Joining these organizations is a really great way of building your network. If you go to a meeting and say “I’m a senior project manager, and I’ve been working on security tasks and want to get more experience in the area”, people will be happy to talk to you. You can build your network that way, and sooner or later, someone might say “Hey, there’s a vacancy in our project management security team, is that something that would appeal to you?”
I can’t overstate how important it is to build a network. I’ve found opportunities through people I know, where someone has said “John does this sort of thing, let me introduce you to him.”
Unsure how to go about networking? Check out this article: “How to network in tech and land jobs (An introvert-friendly guide).”

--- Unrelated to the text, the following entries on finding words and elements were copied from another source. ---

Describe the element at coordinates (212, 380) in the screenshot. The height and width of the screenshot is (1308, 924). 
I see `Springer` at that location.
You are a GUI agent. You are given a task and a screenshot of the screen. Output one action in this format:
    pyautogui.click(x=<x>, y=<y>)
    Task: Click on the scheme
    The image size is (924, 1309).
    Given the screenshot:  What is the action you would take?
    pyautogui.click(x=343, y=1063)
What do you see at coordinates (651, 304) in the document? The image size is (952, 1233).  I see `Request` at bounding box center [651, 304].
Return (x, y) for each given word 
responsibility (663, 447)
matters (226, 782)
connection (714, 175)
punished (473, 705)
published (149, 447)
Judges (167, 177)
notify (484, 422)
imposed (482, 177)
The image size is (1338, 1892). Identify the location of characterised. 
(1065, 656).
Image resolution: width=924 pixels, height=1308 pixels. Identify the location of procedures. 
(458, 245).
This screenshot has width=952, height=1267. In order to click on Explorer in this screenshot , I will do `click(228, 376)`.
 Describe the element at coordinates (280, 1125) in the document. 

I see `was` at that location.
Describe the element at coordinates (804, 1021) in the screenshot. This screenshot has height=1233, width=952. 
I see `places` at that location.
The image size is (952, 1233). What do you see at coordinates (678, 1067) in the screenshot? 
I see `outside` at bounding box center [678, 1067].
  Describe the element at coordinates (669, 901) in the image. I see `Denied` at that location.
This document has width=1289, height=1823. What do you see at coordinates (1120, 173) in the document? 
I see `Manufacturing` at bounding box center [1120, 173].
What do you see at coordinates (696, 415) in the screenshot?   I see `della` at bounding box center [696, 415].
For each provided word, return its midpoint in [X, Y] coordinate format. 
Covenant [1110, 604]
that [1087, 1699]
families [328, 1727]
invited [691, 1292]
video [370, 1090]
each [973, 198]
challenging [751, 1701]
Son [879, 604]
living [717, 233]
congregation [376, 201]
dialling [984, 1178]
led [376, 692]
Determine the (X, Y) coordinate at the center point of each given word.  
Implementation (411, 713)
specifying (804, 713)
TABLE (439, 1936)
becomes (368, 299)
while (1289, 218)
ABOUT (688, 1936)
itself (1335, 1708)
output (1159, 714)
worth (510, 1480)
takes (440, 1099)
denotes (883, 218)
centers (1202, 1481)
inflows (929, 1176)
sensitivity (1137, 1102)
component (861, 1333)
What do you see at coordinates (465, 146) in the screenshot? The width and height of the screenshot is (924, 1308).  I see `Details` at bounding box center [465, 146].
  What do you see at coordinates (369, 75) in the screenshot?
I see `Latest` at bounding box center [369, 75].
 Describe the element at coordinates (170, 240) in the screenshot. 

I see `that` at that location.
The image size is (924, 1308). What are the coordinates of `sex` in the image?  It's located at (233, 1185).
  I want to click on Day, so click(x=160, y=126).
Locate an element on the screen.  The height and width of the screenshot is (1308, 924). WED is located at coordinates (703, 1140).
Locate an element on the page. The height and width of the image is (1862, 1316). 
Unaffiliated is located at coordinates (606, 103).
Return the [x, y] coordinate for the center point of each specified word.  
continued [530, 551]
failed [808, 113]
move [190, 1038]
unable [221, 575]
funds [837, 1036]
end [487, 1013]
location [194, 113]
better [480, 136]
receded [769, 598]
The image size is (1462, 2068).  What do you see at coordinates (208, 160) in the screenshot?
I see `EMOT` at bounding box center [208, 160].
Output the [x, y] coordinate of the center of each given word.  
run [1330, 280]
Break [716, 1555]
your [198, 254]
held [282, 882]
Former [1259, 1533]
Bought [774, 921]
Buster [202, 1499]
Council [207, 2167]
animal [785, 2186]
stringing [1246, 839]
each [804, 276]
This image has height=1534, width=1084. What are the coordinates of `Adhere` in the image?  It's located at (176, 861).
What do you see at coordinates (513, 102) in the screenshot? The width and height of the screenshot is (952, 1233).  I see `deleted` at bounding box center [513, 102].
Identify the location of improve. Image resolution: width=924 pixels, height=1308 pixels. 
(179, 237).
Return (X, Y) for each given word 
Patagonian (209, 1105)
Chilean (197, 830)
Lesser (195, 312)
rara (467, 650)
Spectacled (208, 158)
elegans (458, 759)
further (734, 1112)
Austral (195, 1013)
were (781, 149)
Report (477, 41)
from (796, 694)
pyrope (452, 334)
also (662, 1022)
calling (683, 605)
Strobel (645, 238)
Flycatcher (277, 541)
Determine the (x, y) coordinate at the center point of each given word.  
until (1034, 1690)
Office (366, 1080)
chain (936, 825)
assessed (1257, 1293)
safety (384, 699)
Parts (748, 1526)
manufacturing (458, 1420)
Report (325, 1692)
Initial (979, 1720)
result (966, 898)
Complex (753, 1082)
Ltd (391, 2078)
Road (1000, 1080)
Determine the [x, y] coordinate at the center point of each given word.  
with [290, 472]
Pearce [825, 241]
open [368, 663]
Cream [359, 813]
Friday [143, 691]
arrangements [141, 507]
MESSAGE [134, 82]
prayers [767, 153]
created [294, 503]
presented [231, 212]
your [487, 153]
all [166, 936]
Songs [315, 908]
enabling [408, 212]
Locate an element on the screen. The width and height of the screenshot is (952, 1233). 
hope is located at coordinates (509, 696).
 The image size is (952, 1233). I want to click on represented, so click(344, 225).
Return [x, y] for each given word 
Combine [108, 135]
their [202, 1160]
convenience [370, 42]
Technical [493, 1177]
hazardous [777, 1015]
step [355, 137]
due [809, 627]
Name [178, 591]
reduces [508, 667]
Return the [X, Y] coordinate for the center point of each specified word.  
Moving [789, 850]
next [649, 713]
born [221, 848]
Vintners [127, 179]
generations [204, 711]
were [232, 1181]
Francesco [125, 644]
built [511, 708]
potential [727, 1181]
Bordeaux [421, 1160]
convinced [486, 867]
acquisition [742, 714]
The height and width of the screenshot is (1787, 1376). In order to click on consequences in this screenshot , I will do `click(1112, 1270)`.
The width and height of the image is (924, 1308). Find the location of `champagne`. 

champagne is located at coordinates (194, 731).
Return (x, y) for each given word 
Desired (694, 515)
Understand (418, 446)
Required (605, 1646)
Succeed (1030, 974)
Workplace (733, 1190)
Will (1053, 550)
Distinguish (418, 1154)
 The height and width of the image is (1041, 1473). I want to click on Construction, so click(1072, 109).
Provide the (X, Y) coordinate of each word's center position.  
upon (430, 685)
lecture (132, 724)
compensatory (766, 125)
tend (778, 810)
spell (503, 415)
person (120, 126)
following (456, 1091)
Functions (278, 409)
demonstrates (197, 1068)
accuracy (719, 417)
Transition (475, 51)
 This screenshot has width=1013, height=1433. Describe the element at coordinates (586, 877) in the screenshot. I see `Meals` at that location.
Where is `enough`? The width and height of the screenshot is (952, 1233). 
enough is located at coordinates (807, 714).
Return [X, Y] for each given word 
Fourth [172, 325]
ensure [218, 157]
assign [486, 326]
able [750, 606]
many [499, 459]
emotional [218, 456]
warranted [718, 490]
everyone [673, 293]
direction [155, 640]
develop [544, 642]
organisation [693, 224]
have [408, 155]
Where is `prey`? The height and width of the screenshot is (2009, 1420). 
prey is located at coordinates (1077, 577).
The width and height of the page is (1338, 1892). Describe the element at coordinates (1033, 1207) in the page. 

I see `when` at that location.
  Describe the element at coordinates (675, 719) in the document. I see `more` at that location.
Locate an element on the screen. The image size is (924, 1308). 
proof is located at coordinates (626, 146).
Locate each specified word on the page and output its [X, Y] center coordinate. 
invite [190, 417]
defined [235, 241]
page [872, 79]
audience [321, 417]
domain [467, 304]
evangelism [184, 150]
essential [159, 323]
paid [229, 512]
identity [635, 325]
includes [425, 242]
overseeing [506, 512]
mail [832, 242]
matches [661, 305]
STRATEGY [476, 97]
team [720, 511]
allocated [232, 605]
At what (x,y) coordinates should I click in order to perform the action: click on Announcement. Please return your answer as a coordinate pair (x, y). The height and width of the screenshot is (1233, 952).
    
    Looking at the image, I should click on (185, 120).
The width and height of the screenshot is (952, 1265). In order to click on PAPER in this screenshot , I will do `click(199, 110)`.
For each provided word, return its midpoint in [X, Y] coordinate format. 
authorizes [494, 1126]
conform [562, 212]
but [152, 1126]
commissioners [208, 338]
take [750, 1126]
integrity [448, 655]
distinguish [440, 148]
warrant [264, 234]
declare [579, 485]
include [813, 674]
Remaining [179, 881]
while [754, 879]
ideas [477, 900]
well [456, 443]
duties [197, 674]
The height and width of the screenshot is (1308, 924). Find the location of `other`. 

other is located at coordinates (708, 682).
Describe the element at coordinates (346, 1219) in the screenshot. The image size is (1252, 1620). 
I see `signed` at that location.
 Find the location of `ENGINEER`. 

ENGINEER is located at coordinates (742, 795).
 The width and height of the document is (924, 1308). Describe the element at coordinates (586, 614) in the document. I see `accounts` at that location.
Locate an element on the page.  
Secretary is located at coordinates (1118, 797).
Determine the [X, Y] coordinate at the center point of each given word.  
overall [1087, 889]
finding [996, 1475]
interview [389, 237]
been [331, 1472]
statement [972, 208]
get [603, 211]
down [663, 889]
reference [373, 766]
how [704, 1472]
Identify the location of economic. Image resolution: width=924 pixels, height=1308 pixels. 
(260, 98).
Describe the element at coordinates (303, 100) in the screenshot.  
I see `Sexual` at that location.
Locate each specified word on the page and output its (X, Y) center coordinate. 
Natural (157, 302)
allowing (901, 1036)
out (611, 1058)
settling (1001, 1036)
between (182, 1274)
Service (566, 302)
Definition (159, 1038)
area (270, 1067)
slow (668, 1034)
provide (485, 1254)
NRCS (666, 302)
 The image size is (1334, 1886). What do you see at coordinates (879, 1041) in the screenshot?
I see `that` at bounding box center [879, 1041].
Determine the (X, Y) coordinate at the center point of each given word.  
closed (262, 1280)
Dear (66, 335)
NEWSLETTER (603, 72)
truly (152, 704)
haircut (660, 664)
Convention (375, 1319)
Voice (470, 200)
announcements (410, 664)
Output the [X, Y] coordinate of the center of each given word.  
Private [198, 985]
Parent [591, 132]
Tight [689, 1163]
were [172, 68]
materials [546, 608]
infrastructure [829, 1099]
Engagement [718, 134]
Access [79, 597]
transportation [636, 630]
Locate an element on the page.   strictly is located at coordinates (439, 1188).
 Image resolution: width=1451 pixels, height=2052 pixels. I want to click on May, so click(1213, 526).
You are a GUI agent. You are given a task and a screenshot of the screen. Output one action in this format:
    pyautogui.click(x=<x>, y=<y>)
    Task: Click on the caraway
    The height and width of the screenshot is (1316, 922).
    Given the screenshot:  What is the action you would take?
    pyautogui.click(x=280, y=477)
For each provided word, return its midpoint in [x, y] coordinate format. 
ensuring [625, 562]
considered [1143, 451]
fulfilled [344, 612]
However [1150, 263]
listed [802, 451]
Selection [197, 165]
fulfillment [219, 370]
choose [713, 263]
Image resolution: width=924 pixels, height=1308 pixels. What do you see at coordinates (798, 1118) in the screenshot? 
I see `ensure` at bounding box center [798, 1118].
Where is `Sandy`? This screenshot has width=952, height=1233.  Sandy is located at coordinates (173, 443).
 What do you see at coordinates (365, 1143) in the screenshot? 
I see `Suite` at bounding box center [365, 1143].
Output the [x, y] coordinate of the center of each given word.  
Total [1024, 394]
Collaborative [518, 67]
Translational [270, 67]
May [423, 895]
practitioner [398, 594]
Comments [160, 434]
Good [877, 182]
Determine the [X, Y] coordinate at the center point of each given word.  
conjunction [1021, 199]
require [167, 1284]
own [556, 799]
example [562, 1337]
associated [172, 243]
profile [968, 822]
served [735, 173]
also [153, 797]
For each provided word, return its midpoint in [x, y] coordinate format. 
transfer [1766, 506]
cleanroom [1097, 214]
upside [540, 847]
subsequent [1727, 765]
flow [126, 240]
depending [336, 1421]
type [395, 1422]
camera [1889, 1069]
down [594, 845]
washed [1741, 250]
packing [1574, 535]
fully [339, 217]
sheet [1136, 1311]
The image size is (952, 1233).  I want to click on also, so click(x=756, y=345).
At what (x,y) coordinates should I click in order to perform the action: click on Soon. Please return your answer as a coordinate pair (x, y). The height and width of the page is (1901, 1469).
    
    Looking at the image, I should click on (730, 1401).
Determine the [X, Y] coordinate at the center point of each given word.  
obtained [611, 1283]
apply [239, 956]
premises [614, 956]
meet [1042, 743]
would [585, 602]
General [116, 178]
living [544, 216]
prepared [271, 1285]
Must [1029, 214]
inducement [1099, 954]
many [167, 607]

Conclusion: There’s no one silver bullet to getting in
You’re best off trying a lot of different things to try and get your foot in the door, and all of them will make you better off through the process. A lot of this advice—getting certifications, joining associations, networking—are good to do regardless of where you are in your cyber career.
Again, don’t be daunted by all the things you don’t know. Being in cybersecurity is like drinking from the firehose, so you’ll always be learning, no matter how many years you’ve been in the field.
My best advice is to find an area that you’re really into. If a particular area really interests you, that will come through in all your interactions. Cybersecurity is such a wide discipline that there’s bound to be one aspect that really gets you going, and don’t pay attention to people who say “You have to have been a developer” or “You need to understand networking” – sure a broad IT knowledge base is helpful, but the field is so wide you can find your niche.